En clair, désormais pour toute procédure collective ouverte depuis le 11 décembre 2016, le dirigeant qui a été simplement négligent ne peut plus être condamné au comblement du passif social.
Restera à la jurisprudence de préciser la définition des faits pouvant être qualifiés de simple « négligence » par opposition aux comportements « actifs » qui pourraient entraîner pour leur part une condamnation…
Discussions en cours :
Madame,
la jurisprudence que vous citez, de la cour d’appel de Versailles est erronée.
La Cour de cassation a en effet eu l’occasion de se prononcer sur la réserve introduite par la loi n° 2016-1691 du 9 décembre 2016, relativement à la "simple négligence" du débiteur. Elle a jugé, la loi n’ayant rien prévu explicitement sur son application, que cette disposition était applicable immédiatement aux procédures collectives et aux instances en responsabilité en cours (Com., 5 septembre 2018, pourvoi n° 17-15.031 publié au Bulletin).
Bien à vous
Patrick de Pontonx
Monsieur,
La jurisprudence citée n’est pas "erronée".
L’arrêt de la CA de Versailles a bien été rendu ... L’arrêt de la Cour de cassation que vous citez est intervenu postérieurement à cet arrêt de la CA de Versailles et a remis en cause la position de la CA de VERSAILLES.

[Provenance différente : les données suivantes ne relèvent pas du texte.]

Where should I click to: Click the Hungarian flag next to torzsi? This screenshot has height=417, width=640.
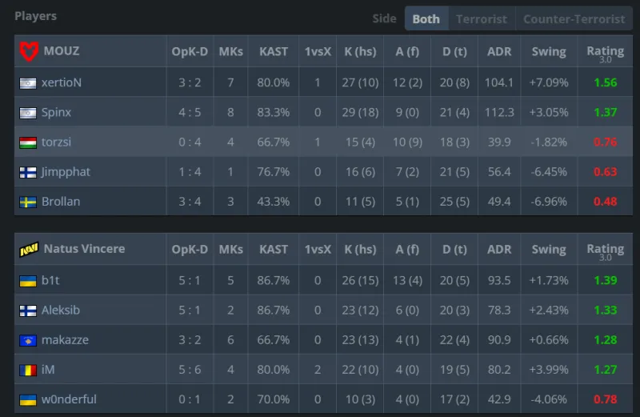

Précision étant faite que mon article a été publié en janvier 2018 soit AVANT l’arrêt de la Cour de cassation datant de septembre 2018 de sorte qu’à la date de l’écriture de mon article, cet arrêt n’était pas rendu et je ne pouvais donc pas le connaître n’ayant malheureusement pas encore de don de précognition :)
Quoi qu’il en soit, je vous rejoins, cette précision sur la simple négligence, introduite par la loi 2016-1691 du 9 décembre 2016, est DONC applicable immédiatement aux procédures collectives en cours et aux instances en responsabilité en cours.
La solution était attendue car, vous l’avez compris, certaines cours d’appel dont la CA de VERSAILLES s’étaient prononcées dans un sens différent : la cour d’appel de Versailles dans l’arrêt que je cite avait choisi de se fonder sur le principe de non rétroactivité pour écarter l’application de la loi « Sapin II » dans un cas similaire.
La Cour de cassation a quant à elle choisi de justifier sa solution par le principe de l’application immédiate de la loi nouvelle aux situations et rapports juridiques établis ou formés avant sa promulgation et de rejeter tout droit acquis du liquidateur à la réparation du préjudice auquel le dirigeant a contribué par sa faute de gestion.
Bien cordialement,
excusez-moi de n’avoir pas répondu plus tôt, je n’avais pas vu votre réponse. Merci pour ces précisions.